A possibilidade de uma revisão produzir uma lei melhor do que a aprovada pelo Congresso é mínima. Não há sinal de que os críticos pretendam enfrentar o principal problema do texto final, que foi justamente o excesso de exceções e isenções. Ao contrário, a pressão tende a vir dos setores que desejam preservar privilégios, ampliar regimes especiais ou escapar da regra geral. O resultado seria o mesmo de sempre. Quanto maior a lista de favorecidos, maior a alíquota suportada pelos demais contribuintes.

O Brasil convive há décadas com uma estrutura tributária que beira a irracionalidade. A multiplicidade de tributos, normas municipais, regras estaduais e exigências federais transformou o pagamento de impostos numa tarefa custosa, incerta e sem paralelo razoável no mundo. Empresas precisam manter equipes inteiras apenas para interpretar obrigações, acompanhar alterações, prevenir autuações e lidar com conflitos de competência. O sistema consome energia, dinheiro e inteligência que poderiam estar voltados à produção, à inovação e à expansão dos negócios.
A indústria de cosméticos oferece um retrato eloquente dessa deformação. Perfumes são tributados em 42%, águas-de-colônia em 12% e desodorantes em percentual ainda menor.
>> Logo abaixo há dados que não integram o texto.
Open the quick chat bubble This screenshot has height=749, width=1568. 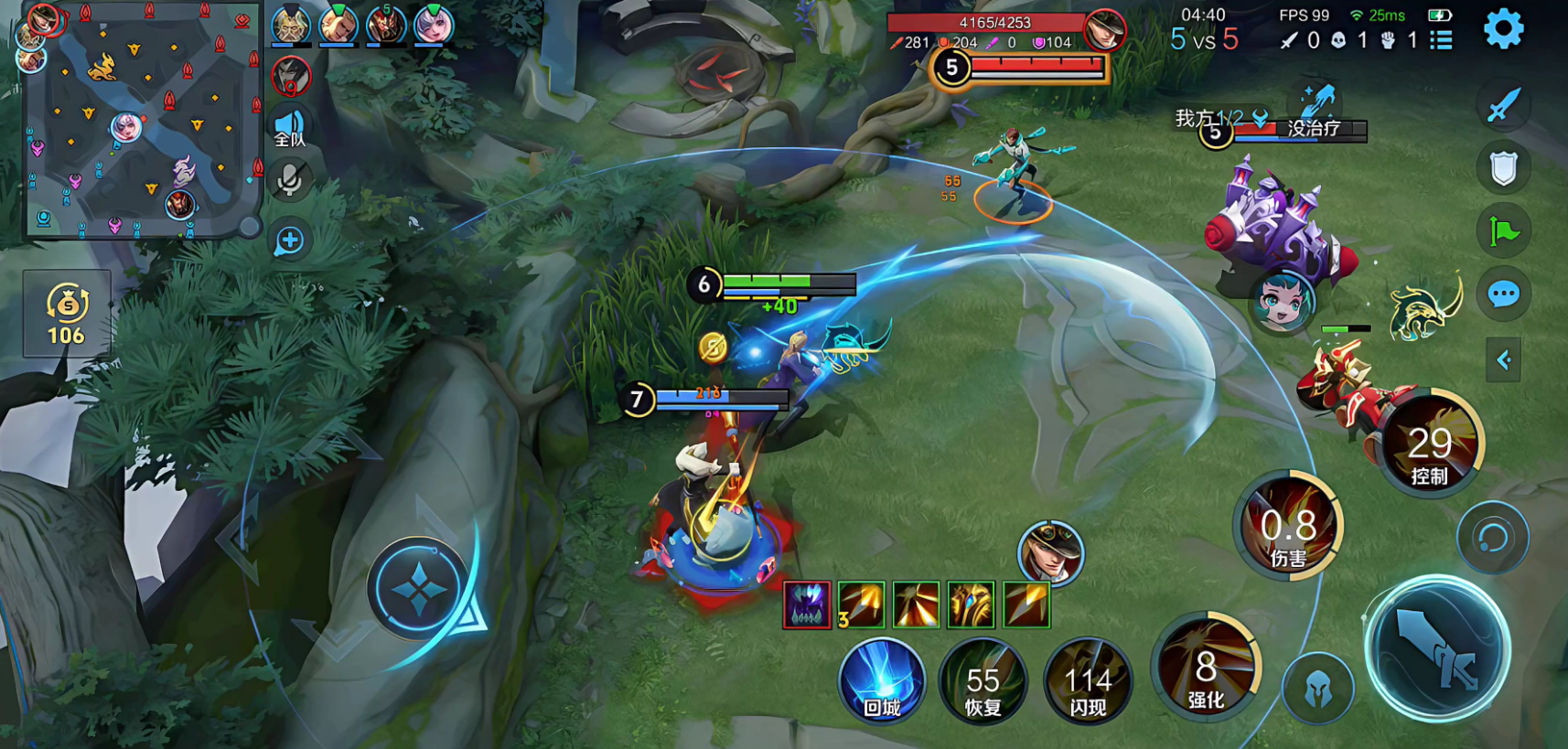coord(1503,294)
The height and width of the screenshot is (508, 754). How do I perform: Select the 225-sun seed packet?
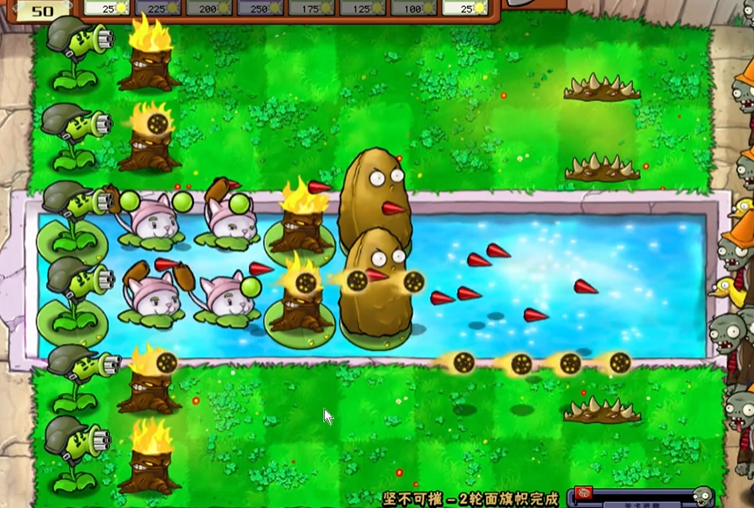click(x=158, y=8)
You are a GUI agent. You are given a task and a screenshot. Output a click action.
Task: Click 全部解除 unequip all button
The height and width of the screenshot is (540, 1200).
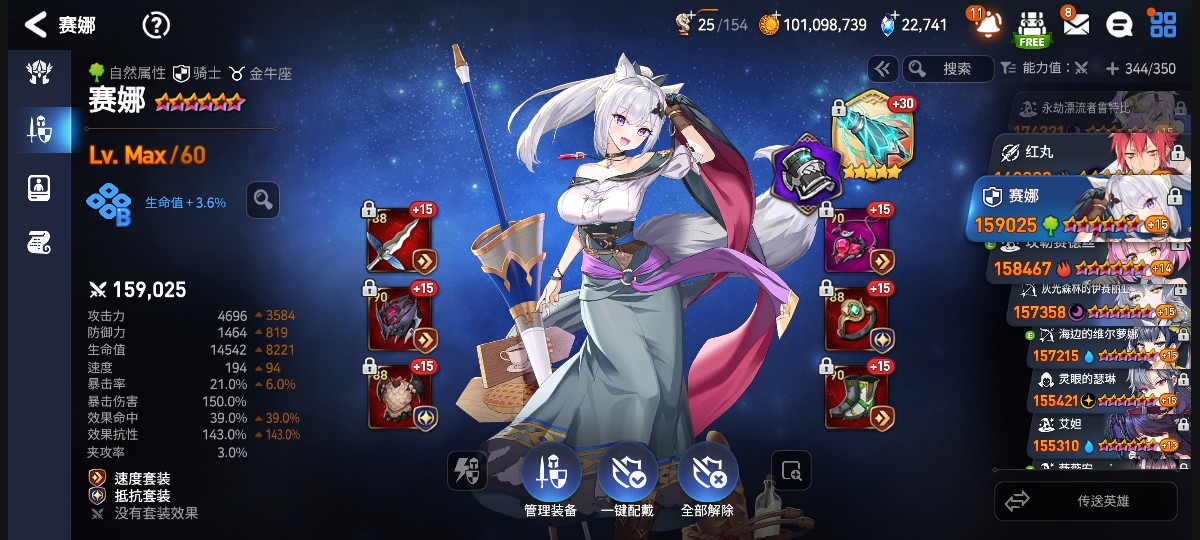pyautogui.click(x=707, y=474)
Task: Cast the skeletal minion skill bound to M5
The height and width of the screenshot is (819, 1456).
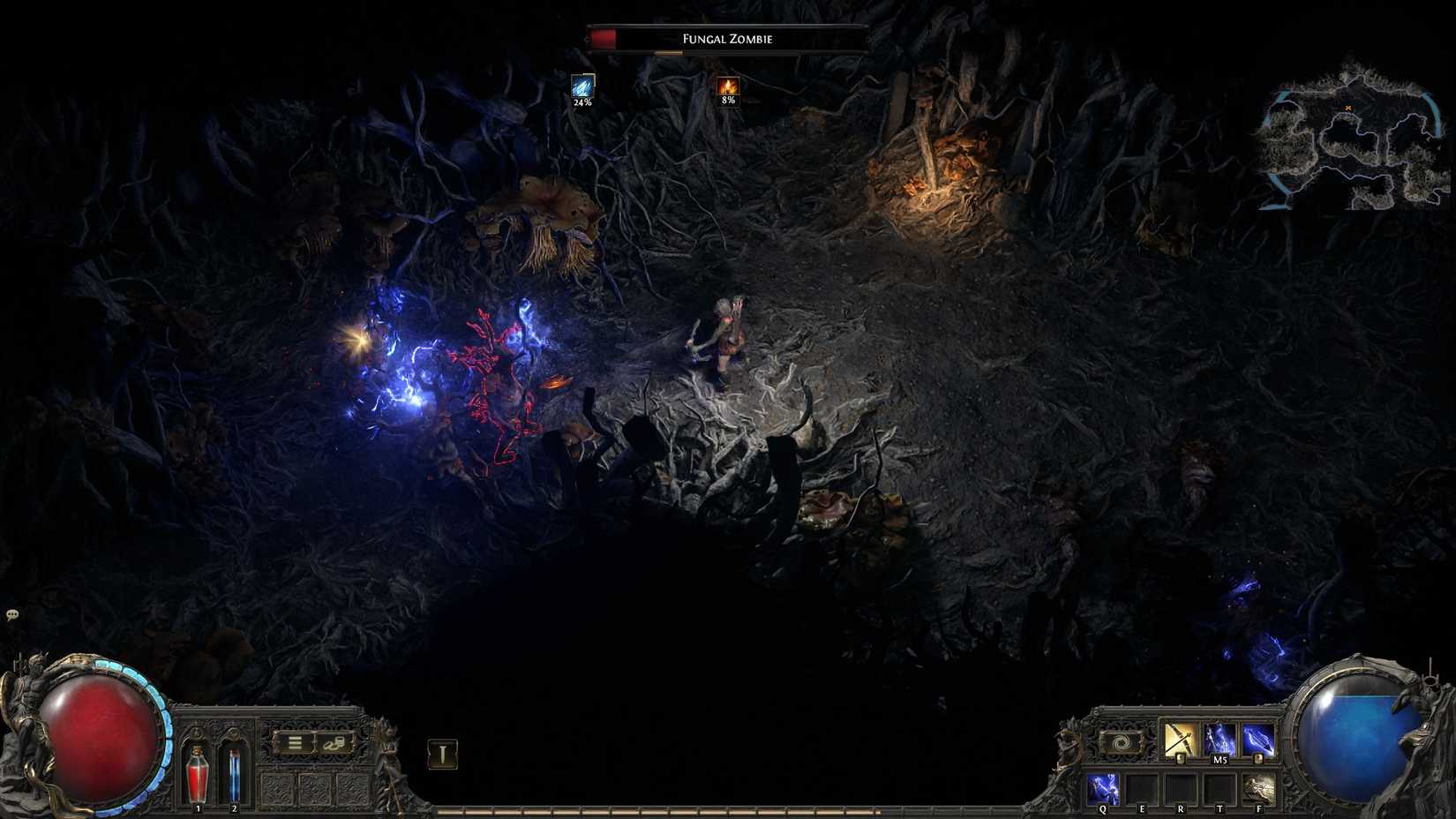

A distinção artificial levou o mercado brasileiro a criar classificações igualmente artificiais, como o “deo perfume”, uma categoria nascida menos da lógica do produto do que da tentativa de escapar de uma tributação sem coerência.
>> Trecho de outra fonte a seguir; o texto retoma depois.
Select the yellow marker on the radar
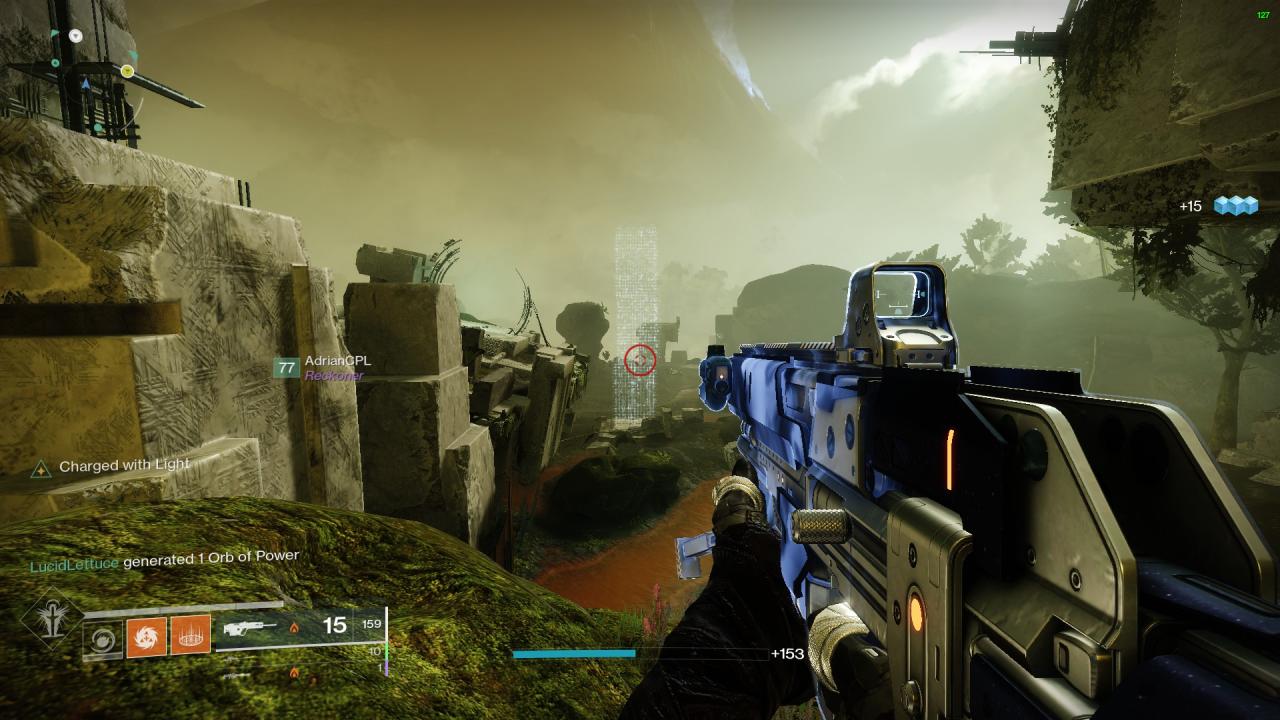(127, 71)
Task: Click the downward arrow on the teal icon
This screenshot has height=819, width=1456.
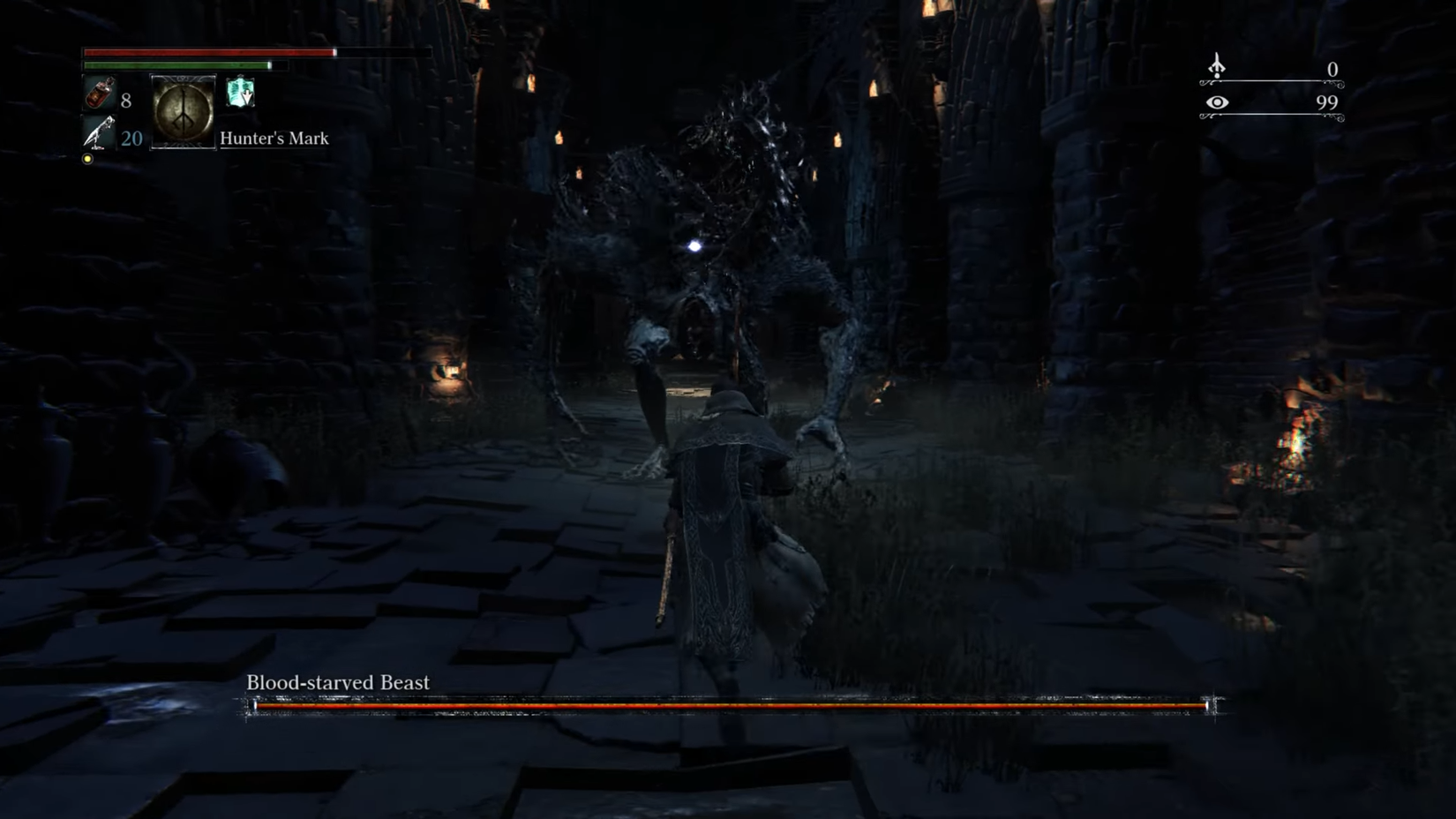Action: [x=247, y=97]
Essa barafunda não atrapalha apenas o cumprimento da lei. Ela distorce decisões de investimento. Empresas passam a escolher onde produzir, vender ou se instalar não pela qualidade da mão de obra, pela proximidade do consumidor ou pela eficiência logística, mas pela possibilidade de obter incentivos, isenções ou reduções tributárias. O capital, já escasso, acaba direcionado por atalhos fiscais, e não por critérios econômicos racionais. A economia brasileira gira, mas gira travada.
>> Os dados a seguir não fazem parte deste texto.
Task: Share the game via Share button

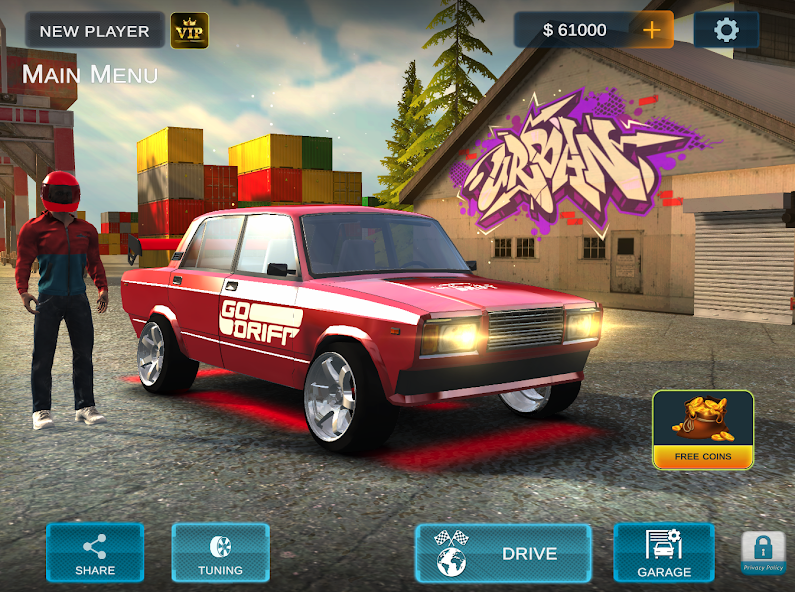Action: click(x=95, y=553)
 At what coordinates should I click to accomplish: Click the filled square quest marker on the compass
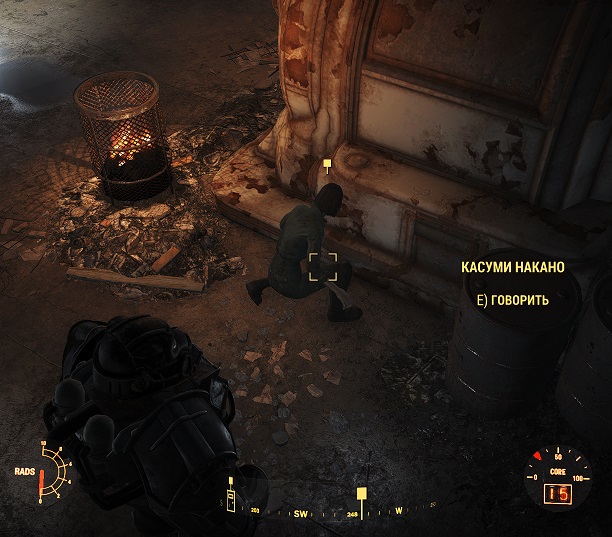tap(361, 493)
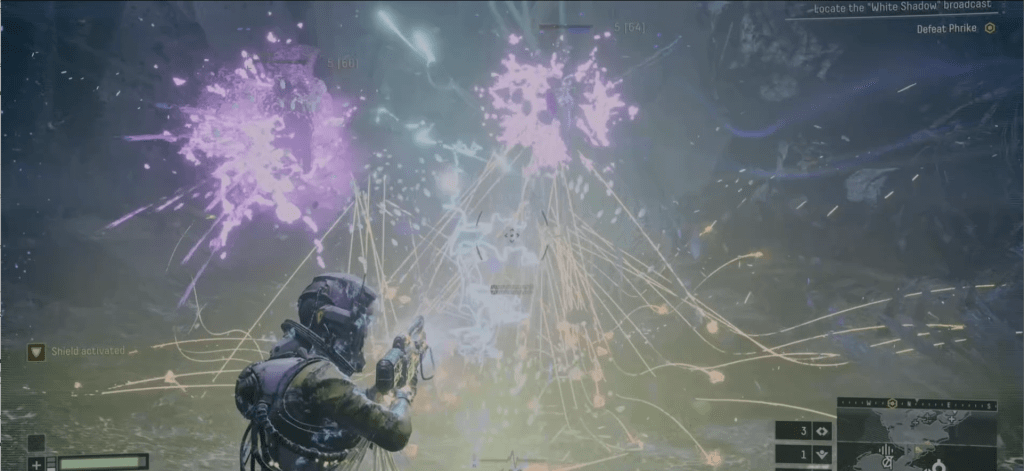
Task: Select the consumable slot showing count 1
Action: pyautogui.click(x=805, y=455)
A reforma aprovada em 2023 enfrentou esse nó histórico ao unificar cinco tributos, PIS, Cofins, ICMS, ISS e IPI, em um imposto sobre valor agregado dividido em dois componentes, a CBS, da União, e o IBS, compartilhado por estados e municípios. Também criou o Imposto Seletivo, voltado a produtos prejudiciais à saúde e ao meio ambiente. O texto não saiu perfeito. Longe disso. A atuação de grupos organizados no Congresso multiplicou exceções e reduziu a potência da mudança. Ainda assim, o novo modelo é muito superior ao sistema atual.
O período de transição já é longo. A implementação só estará concluída em 2032, prazo suficiente para ajustes operacionais, adaptação das empresas e reorganização dos entes federativos. Atrasar esse calendário significaria prolongar os custos do sistema velho e adiar ganhos de produtividade para todo o país.
Por isso, causa preocupação que candidatos à Presidência tratem a reforma como peça reversível. O Brasil tem problemas demais para desperdiçar um avanço institucional desse tamanho. Alguns setores e governos terão dificuldades na adaptação, mas esse custo é menor que o preço de manter a desordem atual. A reforma pode exigir atenção, regulamentação cuidadosa e correções pontuais. Retrocesso, não.